BEGIN
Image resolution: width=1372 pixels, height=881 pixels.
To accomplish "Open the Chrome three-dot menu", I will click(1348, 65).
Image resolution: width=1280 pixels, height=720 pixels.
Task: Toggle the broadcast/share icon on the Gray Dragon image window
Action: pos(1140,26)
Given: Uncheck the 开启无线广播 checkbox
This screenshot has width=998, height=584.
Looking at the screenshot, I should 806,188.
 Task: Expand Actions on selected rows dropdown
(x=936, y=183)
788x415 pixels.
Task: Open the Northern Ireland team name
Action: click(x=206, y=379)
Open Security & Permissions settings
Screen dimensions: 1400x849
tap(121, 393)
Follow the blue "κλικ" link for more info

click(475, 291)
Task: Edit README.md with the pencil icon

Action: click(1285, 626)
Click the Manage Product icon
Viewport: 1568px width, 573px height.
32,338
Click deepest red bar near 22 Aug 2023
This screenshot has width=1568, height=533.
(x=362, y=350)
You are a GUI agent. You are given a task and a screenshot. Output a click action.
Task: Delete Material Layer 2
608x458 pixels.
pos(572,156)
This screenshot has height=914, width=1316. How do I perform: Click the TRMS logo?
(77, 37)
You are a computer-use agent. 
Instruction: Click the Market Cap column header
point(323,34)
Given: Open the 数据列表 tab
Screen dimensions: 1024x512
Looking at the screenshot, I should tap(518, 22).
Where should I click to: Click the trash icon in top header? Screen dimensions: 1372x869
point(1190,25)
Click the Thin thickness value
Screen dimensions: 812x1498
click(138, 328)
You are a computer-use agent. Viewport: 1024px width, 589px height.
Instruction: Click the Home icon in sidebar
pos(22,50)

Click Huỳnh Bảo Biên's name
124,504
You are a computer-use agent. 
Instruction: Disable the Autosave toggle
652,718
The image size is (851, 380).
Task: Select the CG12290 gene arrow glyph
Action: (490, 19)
END
## YOUR INSTRUCTIONS
State how many lines of the listing include "agent", and nothing more.

## SOLUTION BELOW
4